Stabilizing feedbacks allow for multiple states of the Greenland Ice Sheet in a fully coupled Earth System Model

Malena Andernach, Marie-Luise Kapsch, and Uwe Mikolajewicz

Abstract. The Greenland Ice Sheet (GrIS) will experience substantial mass loss and might even disappear if elevated global-mean temperatures are maintained over the next millennia. Previous studies indicated that once melted, the GrIS might not regrow even under subsequently lowered temperatures.
Here, we use a newly developed complex fully-coupled climate-ice sheet model to explore a potential multistability of the GrIS. This model system is more complex and includes more critical feedbacks relevant for the stability of the GrIS than previously used models. In a set of steady state simulations, we find that at least four steady states exist under a pre-industrial (PI) climate: Besides a state with a large GrIS that is similar to the PI state, we find steady states with GrIS volumes of about 48 %, 28 % and 19 % of the PI volume. These steady states are stabilized through several feedback processes, such as the melt-elevation and melt-albedo feedback. In the smaller states, ice sheet expansion is further limited by a redistribution of precipitation, a Föhn effect and additional warming driven by atmospheric circulation changes due to the reduced blocking of a smaller GrIS. The southern part of the GrIS is controlled by alterations of the sea-surface temperature of the Irminger Sea and the Nordic Seas.
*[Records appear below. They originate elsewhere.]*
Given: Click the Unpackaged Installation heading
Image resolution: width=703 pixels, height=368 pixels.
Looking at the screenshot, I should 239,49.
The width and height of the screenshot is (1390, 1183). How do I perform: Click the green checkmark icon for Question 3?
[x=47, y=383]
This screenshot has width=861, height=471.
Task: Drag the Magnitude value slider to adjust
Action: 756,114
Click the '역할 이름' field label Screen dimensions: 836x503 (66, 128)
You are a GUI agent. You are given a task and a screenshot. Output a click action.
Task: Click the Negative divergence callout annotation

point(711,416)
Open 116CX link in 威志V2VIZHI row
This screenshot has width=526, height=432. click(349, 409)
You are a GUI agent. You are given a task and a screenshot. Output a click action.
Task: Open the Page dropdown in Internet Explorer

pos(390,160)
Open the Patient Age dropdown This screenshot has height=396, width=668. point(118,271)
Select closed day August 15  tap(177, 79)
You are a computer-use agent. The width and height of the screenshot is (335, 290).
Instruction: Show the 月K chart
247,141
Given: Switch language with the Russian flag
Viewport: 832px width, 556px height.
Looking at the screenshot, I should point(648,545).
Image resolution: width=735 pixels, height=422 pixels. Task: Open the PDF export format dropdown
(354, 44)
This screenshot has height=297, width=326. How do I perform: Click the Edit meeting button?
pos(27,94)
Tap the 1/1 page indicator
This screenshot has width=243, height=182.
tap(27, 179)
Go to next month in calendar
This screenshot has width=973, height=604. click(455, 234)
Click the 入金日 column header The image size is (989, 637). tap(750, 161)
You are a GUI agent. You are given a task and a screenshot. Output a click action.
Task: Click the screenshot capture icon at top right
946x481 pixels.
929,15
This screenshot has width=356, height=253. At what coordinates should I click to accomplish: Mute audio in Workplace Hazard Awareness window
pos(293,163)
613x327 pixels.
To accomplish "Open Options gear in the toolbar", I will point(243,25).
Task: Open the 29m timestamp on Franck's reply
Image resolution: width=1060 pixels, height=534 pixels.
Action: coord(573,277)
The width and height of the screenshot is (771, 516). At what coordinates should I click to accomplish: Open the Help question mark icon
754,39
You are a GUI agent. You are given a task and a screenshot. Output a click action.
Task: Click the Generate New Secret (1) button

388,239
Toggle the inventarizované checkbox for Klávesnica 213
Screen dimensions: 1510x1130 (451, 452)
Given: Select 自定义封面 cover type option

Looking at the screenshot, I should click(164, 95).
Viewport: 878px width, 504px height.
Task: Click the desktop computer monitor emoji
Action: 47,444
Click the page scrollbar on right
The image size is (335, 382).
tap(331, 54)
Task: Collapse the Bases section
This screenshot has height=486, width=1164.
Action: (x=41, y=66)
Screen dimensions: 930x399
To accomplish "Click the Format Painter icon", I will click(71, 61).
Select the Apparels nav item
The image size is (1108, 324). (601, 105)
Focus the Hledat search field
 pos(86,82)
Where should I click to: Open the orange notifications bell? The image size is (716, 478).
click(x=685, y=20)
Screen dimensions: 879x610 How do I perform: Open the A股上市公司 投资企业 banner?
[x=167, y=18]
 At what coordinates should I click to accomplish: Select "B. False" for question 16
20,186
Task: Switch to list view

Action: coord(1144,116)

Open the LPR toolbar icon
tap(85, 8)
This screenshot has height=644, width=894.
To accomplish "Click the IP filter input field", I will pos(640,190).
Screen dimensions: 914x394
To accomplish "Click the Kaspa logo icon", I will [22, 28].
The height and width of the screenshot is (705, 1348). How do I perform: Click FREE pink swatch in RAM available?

We also show that interactions between the GrIS and the Antarctic Ice Sheet (AIS) impact the transient behavior of the GrIS. Our results highlight the importance of climate-ice sheet feedbacks in maintaining multiple steady states of the GrIS. Such multistability has implications for assessing the consequences of global warming. Our simulations indicate that if the GrIS volume drops below a critical threshold of 83–70 % of its PI volume, at least half of its current volume will be irreversibly lost even if we return to global PI temperatures through a reduction in CO₂ concentrations.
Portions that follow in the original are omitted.